Speaking to the New York Post,  Professor Maria Haberfeld from CUNY’s John Jay College of Criminal, and a former lieutenant in the Israel National Police said, “It used to be ‘I know if I don’t go to this neighborhood, I will be safe,’ but today you don’t have that.

“You can take the subway anywhere at any time of day, in broad daylight, and there is no guarantee of safety,” she told The Post.

The Post reported that prior to the advent of the COVID-19 pandemic, when an average 142 million people rode the trains each month, three murders happened in the subway system. These days, an average of just 81 million people are taking the train monthly, a small uptick from 2020 and 2021, which saw an average of 53.3 million and 63.3 million riders per month, respectively, the report said.

The data shows that rapes, robberies, and assaults are all up from last year, since hitting highs not seen in decades in both 2020 and 2021, according to the Daily Mail report. In 2020, rape increased when streets were empty and unemployment was rife due to the unrest caused by the pandemic increased by 7 percent, with more than 120 occurring this year than last, the UK report added.

Robberies, meanwhile, rose a shocking 20 percent.  The UK Daily Mail reported that assaults and theft throughout the city, meanwhile, show a similarly pronounced rise, with felony assaults up 12 percent – 26,039 incidents this year compared to 22,835 seen last year – and burglaries up an alarming 25 percent.

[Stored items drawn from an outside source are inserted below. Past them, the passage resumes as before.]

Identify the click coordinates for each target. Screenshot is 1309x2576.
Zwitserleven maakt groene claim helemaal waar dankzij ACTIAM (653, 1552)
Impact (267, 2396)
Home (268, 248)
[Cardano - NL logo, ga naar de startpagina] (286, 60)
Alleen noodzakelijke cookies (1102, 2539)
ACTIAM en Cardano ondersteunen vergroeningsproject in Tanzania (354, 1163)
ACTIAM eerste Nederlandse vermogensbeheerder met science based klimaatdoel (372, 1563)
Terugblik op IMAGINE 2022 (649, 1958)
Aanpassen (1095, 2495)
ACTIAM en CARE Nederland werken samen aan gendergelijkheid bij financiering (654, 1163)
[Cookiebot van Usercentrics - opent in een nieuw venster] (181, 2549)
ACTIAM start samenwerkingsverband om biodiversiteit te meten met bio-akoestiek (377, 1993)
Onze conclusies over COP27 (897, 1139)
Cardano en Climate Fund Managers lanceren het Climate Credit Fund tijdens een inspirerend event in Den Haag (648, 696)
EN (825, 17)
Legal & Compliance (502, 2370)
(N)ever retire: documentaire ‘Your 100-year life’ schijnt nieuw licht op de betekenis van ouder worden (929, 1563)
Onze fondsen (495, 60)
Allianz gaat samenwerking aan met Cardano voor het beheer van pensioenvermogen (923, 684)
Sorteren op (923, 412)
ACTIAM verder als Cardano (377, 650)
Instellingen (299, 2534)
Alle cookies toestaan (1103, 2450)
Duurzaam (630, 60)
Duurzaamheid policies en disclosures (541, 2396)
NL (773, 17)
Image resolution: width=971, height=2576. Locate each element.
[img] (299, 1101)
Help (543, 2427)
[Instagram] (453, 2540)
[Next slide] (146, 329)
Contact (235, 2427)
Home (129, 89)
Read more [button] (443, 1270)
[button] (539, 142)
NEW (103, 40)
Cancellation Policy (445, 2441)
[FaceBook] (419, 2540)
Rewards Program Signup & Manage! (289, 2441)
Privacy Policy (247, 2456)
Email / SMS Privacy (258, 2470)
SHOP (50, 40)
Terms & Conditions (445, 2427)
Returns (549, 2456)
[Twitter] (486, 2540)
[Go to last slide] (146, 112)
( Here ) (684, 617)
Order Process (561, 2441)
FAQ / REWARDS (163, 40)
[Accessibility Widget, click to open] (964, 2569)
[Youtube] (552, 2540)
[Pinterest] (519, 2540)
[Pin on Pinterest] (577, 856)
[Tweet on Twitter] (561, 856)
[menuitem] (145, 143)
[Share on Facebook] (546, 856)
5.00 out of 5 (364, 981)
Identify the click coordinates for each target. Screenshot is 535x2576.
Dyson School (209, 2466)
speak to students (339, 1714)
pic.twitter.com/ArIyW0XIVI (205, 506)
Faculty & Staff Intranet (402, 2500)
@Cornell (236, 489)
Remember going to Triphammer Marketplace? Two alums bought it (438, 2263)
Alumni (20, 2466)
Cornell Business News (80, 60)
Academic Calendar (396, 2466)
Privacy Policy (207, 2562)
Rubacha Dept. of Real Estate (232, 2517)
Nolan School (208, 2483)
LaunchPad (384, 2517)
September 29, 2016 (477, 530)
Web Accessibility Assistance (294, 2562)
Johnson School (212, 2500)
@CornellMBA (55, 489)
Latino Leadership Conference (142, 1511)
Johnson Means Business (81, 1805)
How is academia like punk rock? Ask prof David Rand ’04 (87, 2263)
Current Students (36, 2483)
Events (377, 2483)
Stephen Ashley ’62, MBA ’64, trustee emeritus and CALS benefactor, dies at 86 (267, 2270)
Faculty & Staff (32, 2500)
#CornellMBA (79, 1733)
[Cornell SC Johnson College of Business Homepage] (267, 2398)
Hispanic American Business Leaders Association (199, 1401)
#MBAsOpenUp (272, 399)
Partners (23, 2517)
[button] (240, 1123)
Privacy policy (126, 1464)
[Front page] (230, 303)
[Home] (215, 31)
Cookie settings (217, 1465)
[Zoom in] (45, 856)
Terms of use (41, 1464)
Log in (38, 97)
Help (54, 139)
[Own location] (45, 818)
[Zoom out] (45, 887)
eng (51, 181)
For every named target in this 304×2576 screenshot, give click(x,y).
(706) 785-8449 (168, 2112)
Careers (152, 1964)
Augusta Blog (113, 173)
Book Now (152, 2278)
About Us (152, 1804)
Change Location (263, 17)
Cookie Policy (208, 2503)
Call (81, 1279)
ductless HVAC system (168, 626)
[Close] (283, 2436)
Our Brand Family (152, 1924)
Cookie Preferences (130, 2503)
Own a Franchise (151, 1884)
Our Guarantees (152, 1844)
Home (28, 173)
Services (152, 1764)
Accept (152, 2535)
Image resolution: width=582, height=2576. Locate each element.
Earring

In a heinous and brutal crime that shocked the city, the late September stabbing murder of Alison Russo-Elling,  an on-duty FDNY lieutenant whose life ended in a random attack in Queens has become a touch point in the ongoing conversation about the rampant crime that has gripped the city.  The Post reported that Russo was a 24-year veteran of the department and planned to retire in just six months to spend more time with her daughter and grandchildren.

Lt. Alison Russo-Elling, who was attacked less than a block away from her station house, was one of the first responders at Ground Zero after the 9/11 terror attacks and “dedicated her life to saving others,” her shocked colleagues told the Post.

The 61-year-old “was about six or seven months away from retirement,” Vincent Variale, president of Local 3621, told reporters outside the hospital where Russo-Elling succumbed to her injuries. “She was talking about it.”

The Post reported that Russo-Elling had gone to grab food when she was stabbed in what authorities said was a random and completely unprovoked attack.

“Our job is a very dangerous job. It’s as dangerous as fire and police. We’re assaulted just as much,” Variale said, the Post reported. “We lose a lot of members unfortunately, and we are not treated the same.”

Police took Russo-Elling’s alleged killer into custody at his nearby home, where he fled to after the attack, the Post reported.

The newly released crime statistics directly contradict repeated statements from Mayor Adams about crime rates decreasing with an extra police presence on the streets, the report said.

During a press conference in midtown, Mayor Adams said, “Anyone who studies crimes, they know it’s about.  How do we continue to trend in the right direction,”’ as was reported by the UK Daily Mail.

‘New York remains — and people sometimes forget this, but I really want to highlight this,’ Adams said, ‘the safest big city in America.’  The UK Daily Mail report said that the mayor went on to add: ‘And in 2023, we want to push this city to be safer.”

The mayor, meanwhile, argues that ‘it’s just a small number of people — around 1,694 people — who are just wreaking havoc on our city.’ He has yet to comment on the recently released statistics.